The performance analyses of a sorption refrigeration system with different mass recovery processes are presented, in which compound adsorbent of CaCl2 and activated carbon is used to improve the mass and heat transfer performances of sorption bed. The heating, cooling and heat recovery processes between two sorption beds were performed by multifunction heat pipes without additional power consumption. The experimental Clapeyron diagrams showed that the cycles with mass recovery (MR), with heat and mass recoveries (HMR), and with mass and heat recoveries (MHR), have better thermodynamic performances when compared with the sorption cycle without mass recovery (MR0). The implementary order of mass recovery and heat recovery has strong influence on the efficacy of mass recovery while it has little influence on the efficacy of heat recovery.
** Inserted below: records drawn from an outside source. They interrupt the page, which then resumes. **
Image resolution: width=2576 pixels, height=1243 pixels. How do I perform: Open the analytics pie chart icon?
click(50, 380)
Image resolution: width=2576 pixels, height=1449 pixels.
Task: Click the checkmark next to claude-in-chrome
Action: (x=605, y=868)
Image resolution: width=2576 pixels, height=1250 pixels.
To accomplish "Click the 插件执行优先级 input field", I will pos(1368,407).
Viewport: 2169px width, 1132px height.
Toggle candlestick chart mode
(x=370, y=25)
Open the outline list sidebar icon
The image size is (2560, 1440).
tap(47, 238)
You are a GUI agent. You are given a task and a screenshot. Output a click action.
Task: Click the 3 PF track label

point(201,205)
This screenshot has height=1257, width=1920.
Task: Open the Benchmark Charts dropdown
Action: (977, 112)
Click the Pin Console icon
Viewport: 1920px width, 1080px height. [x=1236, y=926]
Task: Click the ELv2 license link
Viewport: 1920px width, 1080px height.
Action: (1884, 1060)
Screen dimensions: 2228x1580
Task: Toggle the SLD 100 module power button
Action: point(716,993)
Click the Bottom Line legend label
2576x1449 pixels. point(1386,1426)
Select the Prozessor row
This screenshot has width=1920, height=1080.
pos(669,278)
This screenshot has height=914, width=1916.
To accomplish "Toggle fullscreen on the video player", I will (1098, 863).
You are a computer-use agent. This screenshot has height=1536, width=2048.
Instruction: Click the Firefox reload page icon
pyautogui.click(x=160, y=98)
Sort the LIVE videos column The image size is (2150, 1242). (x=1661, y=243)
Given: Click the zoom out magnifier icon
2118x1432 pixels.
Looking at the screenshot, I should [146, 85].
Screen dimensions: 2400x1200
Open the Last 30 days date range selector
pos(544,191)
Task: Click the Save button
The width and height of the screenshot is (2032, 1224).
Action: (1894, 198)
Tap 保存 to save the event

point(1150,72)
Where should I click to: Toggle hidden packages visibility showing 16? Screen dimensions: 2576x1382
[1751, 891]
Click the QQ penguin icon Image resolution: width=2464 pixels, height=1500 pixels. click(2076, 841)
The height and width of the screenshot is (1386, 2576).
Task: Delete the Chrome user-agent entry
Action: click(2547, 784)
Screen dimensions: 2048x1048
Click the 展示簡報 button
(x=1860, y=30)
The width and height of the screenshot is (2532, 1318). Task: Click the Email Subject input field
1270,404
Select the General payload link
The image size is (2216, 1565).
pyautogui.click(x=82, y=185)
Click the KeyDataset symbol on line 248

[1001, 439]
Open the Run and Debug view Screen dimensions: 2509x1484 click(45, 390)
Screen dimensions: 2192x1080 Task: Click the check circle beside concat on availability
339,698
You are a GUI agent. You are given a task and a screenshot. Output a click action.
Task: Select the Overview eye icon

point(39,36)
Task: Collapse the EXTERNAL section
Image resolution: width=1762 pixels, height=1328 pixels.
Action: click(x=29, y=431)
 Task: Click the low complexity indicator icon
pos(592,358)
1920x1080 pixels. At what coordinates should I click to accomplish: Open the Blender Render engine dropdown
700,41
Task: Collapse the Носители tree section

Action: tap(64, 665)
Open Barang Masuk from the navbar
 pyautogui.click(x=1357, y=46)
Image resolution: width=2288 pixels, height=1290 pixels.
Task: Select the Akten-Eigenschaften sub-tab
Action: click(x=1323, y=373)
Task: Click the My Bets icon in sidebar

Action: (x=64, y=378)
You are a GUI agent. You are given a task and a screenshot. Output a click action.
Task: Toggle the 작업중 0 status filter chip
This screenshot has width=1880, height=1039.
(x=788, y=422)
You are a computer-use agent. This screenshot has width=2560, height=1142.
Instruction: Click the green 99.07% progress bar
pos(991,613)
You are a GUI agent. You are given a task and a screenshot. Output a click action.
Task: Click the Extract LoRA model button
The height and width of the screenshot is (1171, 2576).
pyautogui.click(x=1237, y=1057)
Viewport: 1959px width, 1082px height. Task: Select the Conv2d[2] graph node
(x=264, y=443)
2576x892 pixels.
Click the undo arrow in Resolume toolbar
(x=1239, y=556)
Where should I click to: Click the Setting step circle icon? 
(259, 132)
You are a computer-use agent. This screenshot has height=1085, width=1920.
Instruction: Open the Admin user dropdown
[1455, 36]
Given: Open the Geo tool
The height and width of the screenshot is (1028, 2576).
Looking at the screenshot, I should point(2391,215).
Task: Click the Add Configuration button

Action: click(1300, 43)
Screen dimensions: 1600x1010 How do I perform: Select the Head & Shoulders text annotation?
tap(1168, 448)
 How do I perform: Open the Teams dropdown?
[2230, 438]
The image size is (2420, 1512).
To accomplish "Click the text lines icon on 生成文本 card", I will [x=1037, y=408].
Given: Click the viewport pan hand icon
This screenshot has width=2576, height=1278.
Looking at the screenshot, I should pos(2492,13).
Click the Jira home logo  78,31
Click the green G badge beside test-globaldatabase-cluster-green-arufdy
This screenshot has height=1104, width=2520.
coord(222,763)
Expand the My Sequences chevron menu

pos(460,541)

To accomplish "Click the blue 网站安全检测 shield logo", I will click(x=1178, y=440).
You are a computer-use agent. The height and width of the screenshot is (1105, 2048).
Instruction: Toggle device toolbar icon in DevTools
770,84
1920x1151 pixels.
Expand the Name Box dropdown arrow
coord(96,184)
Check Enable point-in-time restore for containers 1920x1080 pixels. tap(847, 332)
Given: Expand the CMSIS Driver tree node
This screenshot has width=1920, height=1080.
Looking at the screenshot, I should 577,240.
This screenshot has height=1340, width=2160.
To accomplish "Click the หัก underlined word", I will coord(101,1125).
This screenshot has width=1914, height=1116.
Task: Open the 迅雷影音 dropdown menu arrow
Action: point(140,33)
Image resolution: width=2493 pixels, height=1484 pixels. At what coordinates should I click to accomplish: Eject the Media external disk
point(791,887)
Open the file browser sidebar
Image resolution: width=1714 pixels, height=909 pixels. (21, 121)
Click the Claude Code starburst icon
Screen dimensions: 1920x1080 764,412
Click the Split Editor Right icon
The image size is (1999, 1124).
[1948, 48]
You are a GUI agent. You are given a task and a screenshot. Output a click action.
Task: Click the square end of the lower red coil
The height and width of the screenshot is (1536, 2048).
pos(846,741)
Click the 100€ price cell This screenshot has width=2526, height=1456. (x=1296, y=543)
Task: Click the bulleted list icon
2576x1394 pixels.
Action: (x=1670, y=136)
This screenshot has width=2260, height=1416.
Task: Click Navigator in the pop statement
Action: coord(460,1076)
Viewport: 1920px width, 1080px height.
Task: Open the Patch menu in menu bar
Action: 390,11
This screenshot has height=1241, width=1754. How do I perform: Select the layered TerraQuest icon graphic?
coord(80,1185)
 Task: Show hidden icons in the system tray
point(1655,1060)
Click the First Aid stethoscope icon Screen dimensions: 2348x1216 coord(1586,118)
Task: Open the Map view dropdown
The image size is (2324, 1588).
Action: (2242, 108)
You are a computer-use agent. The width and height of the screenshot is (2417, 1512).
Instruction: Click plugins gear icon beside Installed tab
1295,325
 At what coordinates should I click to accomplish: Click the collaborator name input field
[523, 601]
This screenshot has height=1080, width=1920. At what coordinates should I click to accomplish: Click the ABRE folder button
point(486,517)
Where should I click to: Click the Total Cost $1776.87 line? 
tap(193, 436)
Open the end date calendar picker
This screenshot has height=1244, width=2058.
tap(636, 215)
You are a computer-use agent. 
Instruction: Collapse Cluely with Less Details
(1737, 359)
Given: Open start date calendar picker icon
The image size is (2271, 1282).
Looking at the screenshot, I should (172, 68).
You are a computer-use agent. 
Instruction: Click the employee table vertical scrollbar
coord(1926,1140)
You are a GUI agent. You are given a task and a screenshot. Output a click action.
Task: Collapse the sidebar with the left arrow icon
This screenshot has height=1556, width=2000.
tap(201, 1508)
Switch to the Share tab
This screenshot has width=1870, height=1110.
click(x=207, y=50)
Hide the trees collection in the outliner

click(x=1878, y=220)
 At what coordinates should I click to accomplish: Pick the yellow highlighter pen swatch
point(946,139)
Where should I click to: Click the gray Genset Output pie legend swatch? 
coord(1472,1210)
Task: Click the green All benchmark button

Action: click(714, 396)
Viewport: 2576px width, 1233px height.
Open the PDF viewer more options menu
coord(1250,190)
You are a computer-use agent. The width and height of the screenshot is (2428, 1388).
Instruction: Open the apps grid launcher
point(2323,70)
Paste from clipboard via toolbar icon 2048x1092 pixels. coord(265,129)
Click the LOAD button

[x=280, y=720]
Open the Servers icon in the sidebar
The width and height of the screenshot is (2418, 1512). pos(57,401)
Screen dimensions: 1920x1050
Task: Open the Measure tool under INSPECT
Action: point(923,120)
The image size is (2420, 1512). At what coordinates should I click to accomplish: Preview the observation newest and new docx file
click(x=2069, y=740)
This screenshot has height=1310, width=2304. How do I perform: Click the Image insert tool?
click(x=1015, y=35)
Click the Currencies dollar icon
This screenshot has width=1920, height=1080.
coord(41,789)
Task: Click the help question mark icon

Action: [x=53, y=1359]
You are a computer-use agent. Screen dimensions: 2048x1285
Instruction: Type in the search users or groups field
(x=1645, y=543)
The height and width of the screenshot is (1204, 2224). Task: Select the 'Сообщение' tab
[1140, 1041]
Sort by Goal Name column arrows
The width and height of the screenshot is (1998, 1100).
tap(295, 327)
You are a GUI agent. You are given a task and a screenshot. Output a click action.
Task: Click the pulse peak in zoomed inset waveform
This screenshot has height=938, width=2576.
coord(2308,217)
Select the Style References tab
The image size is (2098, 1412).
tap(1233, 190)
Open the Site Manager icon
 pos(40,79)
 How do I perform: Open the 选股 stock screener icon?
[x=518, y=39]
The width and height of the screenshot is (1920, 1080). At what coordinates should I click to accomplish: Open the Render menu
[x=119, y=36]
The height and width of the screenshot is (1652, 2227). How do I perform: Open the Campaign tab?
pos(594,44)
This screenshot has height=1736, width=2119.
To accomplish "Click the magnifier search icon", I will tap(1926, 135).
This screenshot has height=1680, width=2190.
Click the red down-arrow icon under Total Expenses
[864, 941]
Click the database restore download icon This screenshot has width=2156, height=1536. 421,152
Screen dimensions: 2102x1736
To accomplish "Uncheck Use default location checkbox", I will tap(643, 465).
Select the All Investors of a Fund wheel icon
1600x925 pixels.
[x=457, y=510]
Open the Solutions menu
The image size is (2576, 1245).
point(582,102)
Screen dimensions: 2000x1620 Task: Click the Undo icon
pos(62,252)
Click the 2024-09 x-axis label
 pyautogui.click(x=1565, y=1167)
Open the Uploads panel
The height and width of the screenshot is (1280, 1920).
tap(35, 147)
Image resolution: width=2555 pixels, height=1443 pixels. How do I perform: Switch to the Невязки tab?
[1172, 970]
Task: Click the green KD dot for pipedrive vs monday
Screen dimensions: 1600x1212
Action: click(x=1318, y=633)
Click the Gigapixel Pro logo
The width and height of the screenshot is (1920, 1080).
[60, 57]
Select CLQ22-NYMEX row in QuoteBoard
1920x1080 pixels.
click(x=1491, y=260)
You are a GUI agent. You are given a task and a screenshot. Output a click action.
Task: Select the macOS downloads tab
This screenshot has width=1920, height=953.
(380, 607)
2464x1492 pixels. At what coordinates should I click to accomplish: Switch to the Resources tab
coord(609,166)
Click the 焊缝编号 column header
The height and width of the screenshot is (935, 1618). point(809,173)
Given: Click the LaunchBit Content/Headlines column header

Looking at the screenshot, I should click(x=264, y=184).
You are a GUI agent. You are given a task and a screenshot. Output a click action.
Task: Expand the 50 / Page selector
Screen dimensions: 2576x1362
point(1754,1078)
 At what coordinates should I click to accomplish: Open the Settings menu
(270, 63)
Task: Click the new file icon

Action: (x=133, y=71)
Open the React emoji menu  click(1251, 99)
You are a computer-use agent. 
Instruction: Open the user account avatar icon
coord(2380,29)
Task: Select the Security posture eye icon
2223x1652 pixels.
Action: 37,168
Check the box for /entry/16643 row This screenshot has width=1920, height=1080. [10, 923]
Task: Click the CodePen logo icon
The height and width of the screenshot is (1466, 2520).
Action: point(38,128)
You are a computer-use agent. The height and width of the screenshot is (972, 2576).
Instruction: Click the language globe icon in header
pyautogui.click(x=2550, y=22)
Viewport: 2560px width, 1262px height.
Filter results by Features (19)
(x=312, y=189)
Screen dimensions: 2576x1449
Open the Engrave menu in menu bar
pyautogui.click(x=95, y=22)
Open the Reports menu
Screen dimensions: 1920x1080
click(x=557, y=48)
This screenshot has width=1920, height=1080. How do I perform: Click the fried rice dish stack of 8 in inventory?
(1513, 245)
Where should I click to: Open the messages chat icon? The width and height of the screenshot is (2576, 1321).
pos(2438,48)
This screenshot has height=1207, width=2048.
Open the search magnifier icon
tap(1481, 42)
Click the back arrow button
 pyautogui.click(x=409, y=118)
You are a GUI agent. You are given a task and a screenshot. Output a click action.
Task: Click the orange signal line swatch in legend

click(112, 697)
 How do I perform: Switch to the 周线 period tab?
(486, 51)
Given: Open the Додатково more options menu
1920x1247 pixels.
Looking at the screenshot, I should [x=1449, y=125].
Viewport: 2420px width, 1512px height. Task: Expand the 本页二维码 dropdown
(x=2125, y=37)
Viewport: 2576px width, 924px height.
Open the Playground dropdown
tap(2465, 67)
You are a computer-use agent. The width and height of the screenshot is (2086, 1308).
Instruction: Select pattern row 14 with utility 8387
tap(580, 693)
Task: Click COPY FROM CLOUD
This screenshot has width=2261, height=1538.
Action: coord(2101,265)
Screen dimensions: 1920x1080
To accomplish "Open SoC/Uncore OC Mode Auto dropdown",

In sorption cycles with HMR and with MHR, the hot beds can be pre-cooled and cold beds can be pre-heated effectively during the switching process, and heat consumption from external heat source during desorption phase is thereby reduced. Mass recovery can enlarge cycled refrigerant mass due to the transfer of refrigerant gas between two sorption beds during mass recovery process. In comparison with sorption cycle with MR0, sorption cycles with MR, with HMR, and with MHR can generally improve the coefficient of performance (COP) and specific cooling power (SCP) by more than 20% and 16%, respectively. Especially, sorption cycle with MHR has the highest performance among different mass recovery processes due to the fact that MHR has the advantages of MR and HMR, and it can improve the COP by 46.7% when compared with the cycle with MR0.